32. However, it does not follow that every communication passing between the Commissioner and the applicant, or between the Commissioner and third parties such as Members of the Scottish Parliament, has to be copied to the public authority…”

In this case, there was no breach of natural justice, and the Council’s appeal failed on both grounds.

Lyons

Another of the more notable recent data protection cases is also Scottish. Additionally, it touches upon another of my observations (see here, for example) about the potential synergies and overlaps between the DPA and defamation. The case is Lyons v Chief Constable of Strathclyde Police [2013] CSIH 46 A681/10, and will be reported in the upcoming edition of the 11KBW/Justis Information Law Reports. In rough outline, the case concerned Mr Lyons’ complaints about two disclosures about him made by the police authority to regulatory/licensing bodies. The police had said that he was recorded on the Scottish Intelligence Database as having been involved in serious organised crime. Mr Lyons denied such involvement, and sued for defamation and damages under section 13 of the DPA.

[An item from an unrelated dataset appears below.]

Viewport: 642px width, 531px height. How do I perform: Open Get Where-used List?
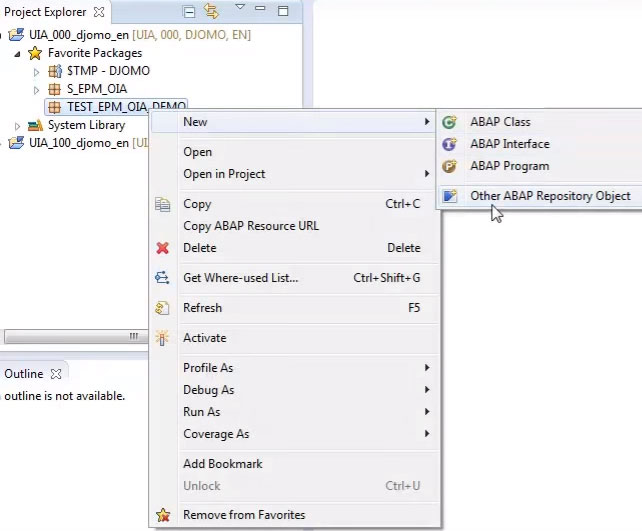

His defamation claim failed because the police’s communications were made in circumstances which attracted qualified privilege, and were not tainted by malice.

The DPA claim failed too. The accuracy requirement of the fourth data protection principle had not been breached, because even if “Mr Lyons is involved in crime” were inaccurate, “Mr Lyons is recorded on the database as being involved in crime” could not be said to be inaccurate. The police’s reporting of that information arguably lent it some credence, but there was no indication on the facts of unequivocal endorsement of these statements such as to constitute the processing of inaccurate personal data by the police. Here the Court considered the Kordowski DPA/defamation case.

There was also an argument that disclosure of this information had been unfair, though (surprisingly) the case does not appear to have been pleaded as such. The essence of the unfairness argument was that, in Mr Lyons’ view, the police should have contextualised its disclosures by explaining to the recipients the source of the intelligence as to his alleged criminal involvement. The Court of Session dismissed this argument: the police could not sensibly disclose the identities of informants, given the DPA rights of the informants themselves, while Mr Lyons would not be entitled to learn through a subject access request who the informants were (see the exemptions under sections 29 and 31 of the DPA).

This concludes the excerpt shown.